Open yinanyz opened 1 year ago
another question related to object detection - what if there're multiple objects detected in the image? e.g. "a horse to the right of a person", how do you handle the case where there're multiple horses in the image? as I saw that in the code you're doing
obj1_pos = obj.index(obj1) # 物体1的位置
so I'm wondering what if there're multiple obj1 ?

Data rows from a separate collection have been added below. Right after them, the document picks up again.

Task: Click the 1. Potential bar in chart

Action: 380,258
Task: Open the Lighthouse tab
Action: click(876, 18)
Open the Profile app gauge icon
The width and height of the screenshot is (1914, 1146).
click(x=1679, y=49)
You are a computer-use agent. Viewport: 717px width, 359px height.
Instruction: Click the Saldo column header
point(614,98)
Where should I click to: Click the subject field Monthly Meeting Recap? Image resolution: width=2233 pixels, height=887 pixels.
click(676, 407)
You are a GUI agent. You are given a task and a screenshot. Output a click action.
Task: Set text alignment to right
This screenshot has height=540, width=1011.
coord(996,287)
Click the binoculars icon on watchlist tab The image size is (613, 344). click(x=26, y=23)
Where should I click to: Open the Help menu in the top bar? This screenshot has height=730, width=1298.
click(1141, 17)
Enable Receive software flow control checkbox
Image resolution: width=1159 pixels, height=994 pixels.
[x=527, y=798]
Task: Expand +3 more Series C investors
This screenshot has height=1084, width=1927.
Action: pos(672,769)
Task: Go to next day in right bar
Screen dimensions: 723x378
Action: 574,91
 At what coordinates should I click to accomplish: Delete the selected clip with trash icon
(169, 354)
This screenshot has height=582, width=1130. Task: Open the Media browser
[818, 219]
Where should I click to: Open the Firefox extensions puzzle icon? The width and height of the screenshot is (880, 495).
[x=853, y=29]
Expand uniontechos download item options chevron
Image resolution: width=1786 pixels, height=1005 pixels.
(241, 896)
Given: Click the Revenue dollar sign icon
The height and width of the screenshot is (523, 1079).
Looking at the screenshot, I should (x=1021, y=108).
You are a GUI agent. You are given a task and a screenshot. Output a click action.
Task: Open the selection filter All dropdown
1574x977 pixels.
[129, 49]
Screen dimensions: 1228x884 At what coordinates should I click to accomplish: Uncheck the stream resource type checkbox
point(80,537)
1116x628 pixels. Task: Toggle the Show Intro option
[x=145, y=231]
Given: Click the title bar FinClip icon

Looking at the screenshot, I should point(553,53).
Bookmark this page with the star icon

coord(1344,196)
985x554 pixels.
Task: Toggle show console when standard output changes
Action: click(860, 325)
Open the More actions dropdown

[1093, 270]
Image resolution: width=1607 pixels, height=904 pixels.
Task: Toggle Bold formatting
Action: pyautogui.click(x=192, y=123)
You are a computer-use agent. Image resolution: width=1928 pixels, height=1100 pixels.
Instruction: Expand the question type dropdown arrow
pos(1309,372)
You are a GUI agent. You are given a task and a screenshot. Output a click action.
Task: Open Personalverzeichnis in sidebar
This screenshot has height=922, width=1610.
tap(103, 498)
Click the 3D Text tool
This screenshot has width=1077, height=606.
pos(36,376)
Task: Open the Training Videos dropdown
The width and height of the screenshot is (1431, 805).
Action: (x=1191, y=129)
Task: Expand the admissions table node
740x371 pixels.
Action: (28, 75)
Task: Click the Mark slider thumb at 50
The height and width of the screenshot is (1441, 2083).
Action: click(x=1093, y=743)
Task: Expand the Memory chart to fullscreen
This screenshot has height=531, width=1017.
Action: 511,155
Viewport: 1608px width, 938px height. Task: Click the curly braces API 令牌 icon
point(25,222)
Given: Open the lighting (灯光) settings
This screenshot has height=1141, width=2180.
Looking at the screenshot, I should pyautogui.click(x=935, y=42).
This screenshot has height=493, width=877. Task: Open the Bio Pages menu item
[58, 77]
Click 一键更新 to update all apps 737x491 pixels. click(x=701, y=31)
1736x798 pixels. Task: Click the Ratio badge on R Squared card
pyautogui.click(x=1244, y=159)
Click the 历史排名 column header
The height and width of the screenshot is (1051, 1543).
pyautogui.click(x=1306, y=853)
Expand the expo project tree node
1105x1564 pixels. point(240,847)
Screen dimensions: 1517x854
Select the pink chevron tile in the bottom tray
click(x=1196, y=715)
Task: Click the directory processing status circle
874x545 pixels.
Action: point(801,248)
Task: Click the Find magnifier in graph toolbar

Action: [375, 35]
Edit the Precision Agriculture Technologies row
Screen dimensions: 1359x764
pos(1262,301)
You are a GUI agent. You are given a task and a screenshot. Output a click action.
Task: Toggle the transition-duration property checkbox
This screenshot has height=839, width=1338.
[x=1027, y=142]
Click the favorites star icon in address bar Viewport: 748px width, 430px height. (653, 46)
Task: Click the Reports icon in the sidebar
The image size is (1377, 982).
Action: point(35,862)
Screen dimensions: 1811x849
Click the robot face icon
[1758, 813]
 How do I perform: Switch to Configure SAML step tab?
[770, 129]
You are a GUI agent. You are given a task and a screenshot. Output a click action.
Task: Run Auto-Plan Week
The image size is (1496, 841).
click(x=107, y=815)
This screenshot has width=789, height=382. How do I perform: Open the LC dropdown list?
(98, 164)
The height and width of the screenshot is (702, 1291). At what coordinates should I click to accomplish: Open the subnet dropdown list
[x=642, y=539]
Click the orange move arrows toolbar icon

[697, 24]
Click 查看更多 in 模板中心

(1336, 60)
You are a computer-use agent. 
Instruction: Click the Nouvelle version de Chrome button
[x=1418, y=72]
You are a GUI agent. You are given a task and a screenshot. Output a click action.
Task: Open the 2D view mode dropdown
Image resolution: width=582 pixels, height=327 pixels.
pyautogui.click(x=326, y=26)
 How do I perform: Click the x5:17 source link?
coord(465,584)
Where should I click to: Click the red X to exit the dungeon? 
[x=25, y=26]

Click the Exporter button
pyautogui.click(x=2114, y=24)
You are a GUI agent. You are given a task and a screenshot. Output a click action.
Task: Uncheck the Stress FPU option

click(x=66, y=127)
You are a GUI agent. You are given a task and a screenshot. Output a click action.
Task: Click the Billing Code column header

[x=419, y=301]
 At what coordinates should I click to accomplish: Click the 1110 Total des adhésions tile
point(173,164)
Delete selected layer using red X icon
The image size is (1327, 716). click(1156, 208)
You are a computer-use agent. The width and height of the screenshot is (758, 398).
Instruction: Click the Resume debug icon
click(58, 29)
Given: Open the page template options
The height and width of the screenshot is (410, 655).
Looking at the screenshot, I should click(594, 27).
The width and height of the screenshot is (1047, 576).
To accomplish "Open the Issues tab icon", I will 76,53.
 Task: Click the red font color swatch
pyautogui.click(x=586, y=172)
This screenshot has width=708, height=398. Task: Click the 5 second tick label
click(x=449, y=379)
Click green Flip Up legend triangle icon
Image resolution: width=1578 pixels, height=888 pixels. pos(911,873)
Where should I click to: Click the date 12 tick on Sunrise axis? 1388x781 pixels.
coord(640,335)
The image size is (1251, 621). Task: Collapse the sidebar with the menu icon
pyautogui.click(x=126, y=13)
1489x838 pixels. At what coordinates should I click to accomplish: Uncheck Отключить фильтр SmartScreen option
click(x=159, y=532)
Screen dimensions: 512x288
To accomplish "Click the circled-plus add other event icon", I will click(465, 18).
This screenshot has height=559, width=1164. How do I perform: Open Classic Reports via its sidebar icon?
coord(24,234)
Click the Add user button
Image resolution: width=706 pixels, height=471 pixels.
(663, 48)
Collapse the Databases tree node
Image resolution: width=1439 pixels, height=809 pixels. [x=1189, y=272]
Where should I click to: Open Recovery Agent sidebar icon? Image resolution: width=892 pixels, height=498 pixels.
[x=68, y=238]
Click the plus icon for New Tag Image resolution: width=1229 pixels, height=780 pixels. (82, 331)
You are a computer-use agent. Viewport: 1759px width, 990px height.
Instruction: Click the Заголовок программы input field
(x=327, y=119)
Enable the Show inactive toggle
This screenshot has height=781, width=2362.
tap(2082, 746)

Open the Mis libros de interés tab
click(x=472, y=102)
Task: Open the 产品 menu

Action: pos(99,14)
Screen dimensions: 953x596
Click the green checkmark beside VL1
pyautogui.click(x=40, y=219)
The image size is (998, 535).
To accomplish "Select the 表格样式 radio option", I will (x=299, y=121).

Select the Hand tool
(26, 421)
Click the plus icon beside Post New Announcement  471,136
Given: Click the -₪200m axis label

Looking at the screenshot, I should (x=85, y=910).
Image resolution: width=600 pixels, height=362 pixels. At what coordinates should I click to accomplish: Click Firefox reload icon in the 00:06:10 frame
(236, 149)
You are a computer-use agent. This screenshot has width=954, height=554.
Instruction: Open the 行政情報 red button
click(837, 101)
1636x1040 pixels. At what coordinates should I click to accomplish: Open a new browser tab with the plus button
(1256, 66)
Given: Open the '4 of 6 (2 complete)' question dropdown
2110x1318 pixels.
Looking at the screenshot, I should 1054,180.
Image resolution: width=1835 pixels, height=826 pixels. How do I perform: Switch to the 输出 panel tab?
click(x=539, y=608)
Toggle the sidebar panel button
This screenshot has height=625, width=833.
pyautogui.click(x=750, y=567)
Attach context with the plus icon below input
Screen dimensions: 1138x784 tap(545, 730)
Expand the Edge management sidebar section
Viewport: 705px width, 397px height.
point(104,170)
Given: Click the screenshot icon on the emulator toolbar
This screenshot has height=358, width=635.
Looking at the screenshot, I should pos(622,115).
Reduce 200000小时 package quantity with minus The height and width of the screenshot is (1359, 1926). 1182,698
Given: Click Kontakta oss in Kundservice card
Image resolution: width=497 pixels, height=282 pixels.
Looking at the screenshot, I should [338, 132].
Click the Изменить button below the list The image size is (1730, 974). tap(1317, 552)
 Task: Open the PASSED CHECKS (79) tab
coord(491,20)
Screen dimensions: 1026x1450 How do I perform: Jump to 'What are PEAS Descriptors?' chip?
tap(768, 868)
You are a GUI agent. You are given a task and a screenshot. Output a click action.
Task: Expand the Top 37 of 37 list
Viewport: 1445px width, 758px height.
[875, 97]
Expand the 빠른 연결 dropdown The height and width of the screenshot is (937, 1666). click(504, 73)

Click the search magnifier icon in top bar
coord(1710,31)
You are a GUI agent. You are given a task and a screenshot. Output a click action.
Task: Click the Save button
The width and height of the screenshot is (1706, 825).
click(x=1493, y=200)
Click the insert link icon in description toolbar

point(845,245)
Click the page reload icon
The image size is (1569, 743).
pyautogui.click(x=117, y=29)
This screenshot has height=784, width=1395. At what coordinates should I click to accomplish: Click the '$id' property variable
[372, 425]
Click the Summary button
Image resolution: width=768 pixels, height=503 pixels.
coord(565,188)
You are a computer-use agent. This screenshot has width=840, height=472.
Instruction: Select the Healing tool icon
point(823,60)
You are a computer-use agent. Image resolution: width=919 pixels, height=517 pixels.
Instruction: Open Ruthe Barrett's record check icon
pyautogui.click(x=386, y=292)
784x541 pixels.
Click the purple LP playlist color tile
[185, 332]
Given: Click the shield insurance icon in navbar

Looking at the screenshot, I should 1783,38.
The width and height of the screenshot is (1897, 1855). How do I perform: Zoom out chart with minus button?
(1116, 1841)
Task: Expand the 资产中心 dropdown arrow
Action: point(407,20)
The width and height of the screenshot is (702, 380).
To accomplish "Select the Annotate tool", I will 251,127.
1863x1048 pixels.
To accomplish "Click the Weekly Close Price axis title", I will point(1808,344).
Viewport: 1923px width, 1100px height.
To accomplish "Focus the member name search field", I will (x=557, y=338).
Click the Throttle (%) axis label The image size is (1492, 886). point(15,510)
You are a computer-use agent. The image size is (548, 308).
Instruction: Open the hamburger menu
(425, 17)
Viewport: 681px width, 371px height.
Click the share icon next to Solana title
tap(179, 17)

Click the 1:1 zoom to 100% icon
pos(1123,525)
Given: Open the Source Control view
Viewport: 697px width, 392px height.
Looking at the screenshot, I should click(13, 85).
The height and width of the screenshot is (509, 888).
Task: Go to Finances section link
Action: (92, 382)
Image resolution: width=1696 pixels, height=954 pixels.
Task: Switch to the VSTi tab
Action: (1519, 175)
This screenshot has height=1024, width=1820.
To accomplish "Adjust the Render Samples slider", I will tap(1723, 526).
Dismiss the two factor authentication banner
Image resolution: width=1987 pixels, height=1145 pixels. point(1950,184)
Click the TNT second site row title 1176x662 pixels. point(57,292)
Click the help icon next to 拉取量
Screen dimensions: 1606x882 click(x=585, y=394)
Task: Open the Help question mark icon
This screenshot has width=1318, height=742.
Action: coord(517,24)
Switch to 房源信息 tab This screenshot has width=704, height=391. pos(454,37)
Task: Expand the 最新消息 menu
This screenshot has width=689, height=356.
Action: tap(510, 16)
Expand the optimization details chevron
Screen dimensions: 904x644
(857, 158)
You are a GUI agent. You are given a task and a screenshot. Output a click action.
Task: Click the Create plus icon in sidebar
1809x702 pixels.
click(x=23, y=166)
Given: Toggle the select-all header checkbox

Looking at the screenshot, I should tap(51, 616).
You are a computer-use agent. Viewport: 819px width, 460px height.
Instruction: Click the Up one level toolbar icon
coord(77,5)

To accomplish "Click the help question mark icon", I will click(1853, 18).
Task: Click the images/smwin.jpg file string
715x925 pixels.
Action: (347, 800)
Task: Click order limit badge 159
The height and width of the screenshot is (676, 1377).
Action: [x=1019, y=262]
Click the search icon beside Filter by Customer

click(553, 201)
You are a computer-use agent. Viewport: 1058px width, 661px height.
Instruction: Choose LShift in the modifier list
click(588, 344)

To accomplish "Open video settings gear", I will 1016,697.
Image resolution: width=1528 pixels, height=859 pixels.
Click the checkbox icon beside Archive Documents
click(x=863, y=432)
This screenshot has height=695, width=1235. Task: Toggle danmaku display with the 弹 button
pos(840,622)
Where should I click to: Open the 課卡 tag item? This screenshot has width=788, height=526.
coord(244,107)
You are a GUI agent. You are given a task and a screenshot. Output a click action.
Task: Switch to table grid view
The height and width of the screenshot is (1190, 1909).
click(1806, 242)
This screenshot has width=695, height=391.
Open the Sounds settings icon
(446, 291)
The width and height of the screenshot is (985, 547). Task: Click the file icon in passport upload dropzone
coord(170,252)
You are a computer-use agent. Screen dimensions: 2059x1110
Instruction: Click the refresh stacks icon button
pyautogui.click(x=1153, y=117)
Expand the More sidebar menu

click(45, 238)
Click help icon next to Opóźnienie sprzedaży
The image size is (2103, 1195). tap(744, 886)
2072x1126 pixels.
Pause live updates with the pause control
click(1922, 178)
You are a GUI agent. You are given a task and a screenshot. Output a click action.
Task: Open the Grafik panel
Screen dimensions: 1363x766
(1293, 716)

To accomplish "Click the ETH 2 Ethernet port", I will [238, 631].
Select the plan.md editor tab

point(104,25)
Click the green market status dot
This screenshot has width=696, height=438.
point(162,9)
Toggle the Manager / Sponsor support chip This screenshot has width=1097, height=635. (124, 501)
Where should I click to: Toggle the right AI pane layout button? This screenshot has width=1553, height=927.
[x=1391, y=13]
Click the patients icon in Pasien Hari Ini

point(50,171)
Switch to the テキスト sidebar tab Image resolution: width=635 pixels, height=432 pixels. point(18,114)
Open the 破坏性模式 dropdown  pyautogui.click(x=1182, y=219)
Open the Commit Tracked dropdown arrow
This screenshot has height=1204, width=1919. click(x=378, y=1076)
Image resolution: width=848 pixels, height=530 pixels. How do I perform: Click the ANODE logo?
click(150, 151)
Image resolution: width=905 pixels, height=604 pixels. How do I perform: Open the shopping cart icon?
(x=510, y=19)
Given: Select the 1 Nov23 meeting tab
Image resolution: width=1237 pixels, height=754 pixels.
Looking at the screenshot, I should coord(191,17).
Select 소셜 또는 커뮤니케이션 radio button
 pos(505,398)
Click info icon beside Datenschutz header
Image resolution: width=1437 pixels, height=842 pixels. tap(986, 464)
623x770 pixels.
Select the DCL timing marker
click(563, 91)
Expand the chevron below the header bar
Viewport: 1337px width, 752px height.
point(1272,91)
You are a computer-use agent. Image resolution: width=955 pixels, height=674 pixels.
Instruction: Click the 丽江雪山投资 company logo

Thanks for the question! For Q1: We try multi-modal models, such as miniGPT4, mPlug-Owl, MultiModal-GPT, InternChat, BLIP, may not perform well in spatial understanding. Therefore, a more accurate and intuitive approach like object detection is selected. UniDet is suitable for the current task because of its strong performance on standard object detection benchmarks, like COCO, makes it a suitable choice for tasks that require accurately detecting a wide range of objects. Other object detection methods might also be able to accomplish this task. For Q2: If there are multiple objects detected in an image, we determine the main object and prioritize one object over others: first detect objects in the image, and then make probability ranking, select the object with the highest probability as the main object. For the main object we've chosen, compare its spatial position with other objects in the image.
I'm curious about the choice of detection model (i.e. UniDet); how did you choose it and by chance, have you tried other detection models and compared with it? Thanks!